Search the entries below for the word "will" and copy each line that has it.

DATA SUPPLIED below:

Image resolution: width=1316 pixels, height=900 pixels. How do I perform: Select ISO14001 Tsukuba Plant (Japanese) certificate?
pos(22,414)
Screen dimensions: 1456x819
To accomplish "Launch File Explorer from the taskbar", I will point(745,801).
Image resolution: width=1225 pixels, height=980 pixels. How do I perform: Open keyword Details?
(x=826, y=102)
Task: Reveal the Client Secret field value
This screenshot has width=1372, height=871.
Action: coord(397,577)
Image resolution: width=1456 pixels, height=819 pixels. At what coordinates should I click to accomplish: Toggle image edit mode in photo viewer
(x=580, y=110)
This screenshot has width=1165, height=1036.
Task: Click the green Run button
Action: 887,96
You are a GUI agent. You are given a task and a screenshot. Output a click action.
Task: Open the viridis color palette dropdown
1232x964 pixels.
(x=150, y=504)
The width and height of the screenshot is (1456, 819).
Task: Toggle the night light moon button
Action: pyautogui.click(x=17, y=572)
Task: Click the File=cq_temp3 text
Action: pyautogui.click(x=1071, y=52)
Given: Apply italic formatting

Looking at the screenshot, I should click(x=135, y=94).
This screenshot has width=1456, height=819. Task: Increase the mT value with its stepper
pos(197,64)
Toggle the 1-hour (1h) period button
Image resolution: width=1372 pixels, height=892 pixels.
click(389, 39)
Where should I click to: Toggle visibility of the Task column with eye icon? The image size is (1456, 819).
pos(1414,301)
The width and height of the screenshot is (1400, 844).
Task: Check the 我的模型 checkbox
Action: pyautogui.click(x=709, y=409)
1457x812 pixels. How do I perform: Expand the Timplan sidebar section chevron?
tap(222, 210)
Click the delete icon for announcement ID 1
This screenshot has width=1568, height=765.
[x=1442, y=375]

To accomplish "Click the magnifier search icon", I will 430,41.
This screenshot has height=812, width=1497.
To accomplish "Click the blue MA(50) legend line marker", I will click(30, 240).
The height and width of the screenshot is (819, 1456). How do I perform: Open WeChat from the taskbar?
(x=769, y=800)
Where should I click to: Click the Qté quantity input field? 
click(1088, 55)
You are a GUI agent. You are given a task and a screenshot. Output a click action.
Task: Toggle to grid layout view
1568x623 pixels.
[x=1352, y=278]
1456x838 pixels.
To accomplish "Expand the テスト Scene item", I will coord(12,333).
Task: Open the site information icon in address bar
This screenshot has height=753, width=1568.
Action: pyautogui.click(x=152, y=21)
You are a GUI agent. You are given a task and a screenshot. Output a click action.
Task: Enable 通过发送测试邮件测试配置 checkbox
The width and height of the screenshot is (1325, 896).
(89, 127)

End of DATA SUPPLIED.

EXERCISE ANSWER —
To accomplish "Launch File Explorer from the taskbar", I will point(745,801).
To accomplish "Click the magnifier search icon", I will 430,41.
To accomplish "Click the blue MA(50) legend line marker", I will click(30, 240).
To accomplish "Expand the テスト Scene item", I will coord(12,333).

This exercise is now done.